4. … and neither are credit and debit
Debit and prepaid products are convenient payment tools and can be a great way to teach young people not to spend more than they earn. However, because there’s no lending involved, they don’t report to the credit bureaus.

Also, don’t assume that your child’s ability to use a debit card responsibly has prepared him or her for using a credit responsibly.

“If we want young people to understand the importance of making purchases and then paying off the balance on time later, the debit card doesn’t teach that,” Levine says. “It’s a good step, but there’s more to learn.”

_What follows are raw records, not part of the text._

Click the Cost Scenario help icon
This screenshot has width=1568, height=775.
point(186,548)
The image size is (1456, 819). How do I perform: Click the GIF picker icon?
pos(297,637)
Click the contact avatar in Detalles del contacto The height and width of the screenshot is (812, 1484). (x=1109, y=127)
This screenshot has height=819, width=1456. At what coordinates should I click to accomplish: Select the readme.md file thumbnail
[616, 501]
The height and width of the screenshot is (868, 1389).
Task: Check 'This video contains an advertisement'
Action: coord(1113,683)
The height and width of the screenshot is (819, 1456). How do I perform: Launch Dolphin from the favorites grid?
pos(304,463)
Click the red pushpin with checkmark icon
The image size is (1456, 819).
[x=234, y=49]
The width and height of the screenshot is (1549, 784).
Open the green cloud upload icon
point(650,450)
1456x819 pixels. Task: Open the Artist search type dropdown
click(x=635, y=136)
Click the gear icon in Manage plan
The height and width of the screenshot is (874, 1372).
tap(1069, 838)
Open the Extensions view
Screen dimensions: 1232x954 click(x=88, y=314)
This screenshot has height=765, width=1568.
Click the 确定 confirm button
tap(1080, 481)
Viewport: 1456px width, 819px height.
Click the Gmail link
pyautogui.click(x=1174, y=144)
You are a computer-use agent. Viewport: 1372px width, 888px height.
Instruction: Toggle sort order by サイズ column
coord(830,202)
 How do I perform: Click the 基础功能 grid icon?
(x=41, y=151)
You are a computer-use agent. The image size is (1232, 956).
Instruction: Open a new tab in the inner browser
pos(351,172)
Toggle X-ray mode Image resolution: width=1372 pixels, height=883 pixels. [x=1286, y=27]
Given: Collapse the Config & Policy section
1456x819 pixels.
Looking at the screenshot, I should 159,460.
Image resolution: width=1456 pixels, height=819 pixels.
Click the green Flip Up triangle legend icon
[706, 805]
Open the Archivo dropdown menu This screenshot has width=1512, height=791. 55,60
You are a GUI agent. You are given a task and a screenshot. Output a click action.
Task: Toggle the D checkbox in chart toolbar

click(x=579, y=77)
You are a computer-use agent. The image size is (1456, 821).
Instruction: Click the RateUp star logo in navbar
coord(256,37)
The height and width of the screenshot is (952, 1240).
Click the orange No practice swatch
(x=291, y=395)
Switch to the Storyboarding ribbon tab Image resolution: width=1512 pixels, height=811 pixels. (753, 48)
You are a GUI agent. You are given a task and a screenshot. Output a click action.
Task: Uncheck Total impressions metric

5. Personal information is vulnerable
Whether it’s adding a credit card to a gaming account and then giving friends access, or leaving a card a desk, the open trust of dorm life can backfire in the form of stolen information, Levine says.

For example, your child’s roommate might have a guest over or share a gaming password without considering the consequences.

“I wish parents would make their children a little more savvy about being protective of their information,” Levine says.

6. Credit cards should be used sparingly
Because of the rules set by the CARD Act of 2009, consumers under 21 must prove they have sufficient income before being approved for a credit card. Consequently, 18-year-olds without jobs likely won’t qualify on their own. Parents who want to help them on their credit journey, therefore, might consider adding their child as an authorized user on their own cards — or co-signing a new credit card with their child. Students with some independent income may also qualify for a student credit card.

However your child gets a card, discuss what the card should be used for.

“There are some pitfalls students might fall into,” Mazzolini says. “For example, ‘Everyone’s buying that, so I’m going to buy that, too.’ Or ‘They bought me pizza last week, so I’m going to buy theirs this week, even though I don’t really have the money.'”

Setting clear rules can help stave off peer pressure and enforce good habits for the future.

“You might say, ‘This is only for emergencies’ or, ‘This is only for gas,'” Mazzolini says.

How to teach them

Think your kid won’t listen to you? We asked the experts for ways to break through.

1. Take them to the bank: Have your child sit down with an employee at a bank or credit union to discuss credit options.

“We all know as parents that sometimes our children will believe a professional more than us,” Levine says. “What the teller says might sink in more than what we say.”

2. Seek out resources online: Jump$tart publishes national standards for kindergartners through high school seniors. Run through the list to see if your child is on target for his or her grade level. (developed by the President’s Advisory Council on Financial Capability) also breaks down ideal skills for each age.

3. Do a trial run: Establish a “credit card” (Huston used a hotel key card for her nephew) issued by “The Bank of Parents.” Make an application form for your child to fill out and draw up a card agreement. The answers on the application can determine credit limits, purposes for which the card can be used, the grace period and interest rates.

“Parents can be creative here,” Huston says. “Interest charges may be in the form of household chore contributions. Types of charges may be expanded given good credit history performance … and reward points can be given for positive use.”

“When it comes to what conversations to have before you send them off, these are some good tools,” Levine says.

4. Give your child a loan: If your child wants to buy a laptop or other big-ticket item for college, consider lending the money — and then acting as a lender would. Draw up an agreement for an installment loan, payment terms and finance charges.

“Then [parents can] have the child pay off the loan while they monitor the progress,” Huston says.

This will give your child valuable borrowing experience without the threat of the future-derailing consequences of defaulting on a real loan. However, parents can establish consequences for missed payments — and use them as an opportunity to discuss the hypothetical effects on a credit score.